The day after Pachev read out the jokes, broadcasting chief Ruslan Zhanimov shut down his programme and then sacked Pachev himself. Zhanimov said that he was afraid that offended officials might sue the radio station. Yet Zhanimov, a veteran of the previous regime, failed to appreaciate that his actions were tarnishing the image of Kanokov, who has strived to present himself as a reformer and democrat.

The incident was widely discussed and written about in the newspapers. Valery Khatazhukov, who runs a human rights centre in Nalchik, held a special press conference to defend the programme and its presenter.

Khatazhukov himself had been harassed as a reporter and public figure under the previous administration of President Valery Kokov. “Pachev’s programme was one of the sources of information which fully corresponded to the course chosen by the new president towards openness and transparency of the authorities, to the formation of civic society,” he said.

“I am sure that the presidential administration had nothing to do with this illegal act. We appealed to the president in this regard and it turned out that Kanokov did not even know about the programme or about its closure.”

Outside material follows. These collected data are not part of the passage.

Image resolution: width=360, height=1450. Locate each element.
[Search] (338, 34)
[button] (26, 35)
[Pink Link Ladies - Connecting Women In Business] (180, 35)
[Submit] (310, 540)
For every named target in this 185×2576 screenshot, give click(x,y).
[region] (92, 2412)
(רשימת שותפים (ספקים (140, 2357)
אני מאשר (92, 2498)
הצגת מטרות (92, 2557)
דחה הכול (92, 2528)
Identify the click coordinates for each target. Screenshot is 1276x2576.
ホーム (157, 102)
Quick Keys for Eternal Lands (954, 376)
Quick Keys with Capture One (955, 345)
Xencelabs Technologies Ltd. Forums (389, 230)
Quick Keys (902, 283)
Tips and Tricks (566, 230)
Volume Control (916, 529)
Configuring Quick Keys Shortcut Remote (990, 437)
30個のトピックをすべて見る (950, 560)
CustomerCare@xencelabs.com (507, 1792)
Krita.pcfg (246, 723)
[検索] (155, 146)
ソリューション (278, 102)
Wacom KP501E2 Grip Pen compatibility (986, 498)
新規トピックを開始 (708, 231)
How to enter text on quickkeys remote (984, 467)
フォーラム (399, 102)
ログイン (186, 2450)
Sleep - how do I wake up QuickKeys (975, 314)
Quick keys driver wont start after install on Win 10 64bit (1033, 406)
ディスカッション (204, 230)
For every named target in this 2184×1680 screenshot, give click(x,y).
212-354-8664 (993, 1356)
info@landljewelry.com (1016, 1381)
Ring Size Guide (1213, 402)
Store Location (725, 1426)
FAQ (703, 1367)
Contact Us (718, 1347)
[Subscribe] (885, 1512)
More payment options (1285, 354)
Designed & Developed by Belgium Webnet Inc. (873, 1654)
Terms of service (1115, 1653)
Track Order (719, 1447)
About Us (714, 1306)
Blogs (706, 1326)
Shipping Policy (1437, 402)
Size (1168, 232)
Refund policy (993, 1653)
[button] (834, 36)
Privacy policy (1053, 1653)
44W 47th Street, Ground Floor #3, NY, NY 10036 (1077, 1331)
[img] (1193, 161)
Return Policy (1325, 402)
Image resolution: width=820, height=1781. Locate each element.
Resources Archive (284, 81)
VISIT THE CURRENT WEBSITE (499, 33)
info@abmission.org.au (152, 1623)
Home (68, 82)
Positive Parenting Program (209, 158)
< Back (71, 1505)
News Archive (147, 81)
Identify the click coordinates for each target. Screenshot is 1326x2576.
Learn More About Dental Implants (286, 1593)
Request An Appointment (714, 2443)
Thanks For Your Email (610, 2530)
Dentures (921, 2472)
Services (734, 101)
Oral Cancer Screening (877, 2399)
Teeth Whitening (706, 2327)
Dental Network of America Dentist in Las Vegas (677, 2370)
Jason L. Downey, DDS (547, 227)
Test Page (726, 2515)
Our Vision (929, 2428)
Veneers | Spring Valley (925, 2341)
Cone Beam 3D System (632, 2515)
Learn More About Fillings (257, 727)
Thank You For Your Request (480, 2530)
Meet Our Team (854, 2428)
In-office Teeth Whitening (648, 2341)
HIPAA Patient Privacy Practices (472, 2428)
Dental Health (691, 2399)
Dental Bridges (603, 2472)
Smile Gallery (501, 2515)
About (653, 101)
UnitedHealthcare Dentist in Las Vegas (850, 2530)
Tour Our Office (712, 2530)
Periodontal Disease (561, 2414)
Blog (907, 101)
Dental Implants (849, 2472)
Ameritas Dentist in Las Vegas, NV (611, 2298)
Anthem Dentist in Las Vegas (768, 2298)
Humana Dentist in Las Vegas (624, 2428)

“The most terrible legacy that the former regime left us was not the closed factories or dead collective farms but the huge poisonous fear in people’s hearts,” Pachev told IWPR. “Until we overcome that, no reforms will ever work.”

The labour inspectorate to which Pachev appealed upheld his complaint and told the broadcasting company to revoke its order sacking the journalist. But the radio programme has not yet been put back on the air and Pachev’s professional position is still unclear.

Dana Tsei is the pseudonym of a journalist working in the North Caucasus.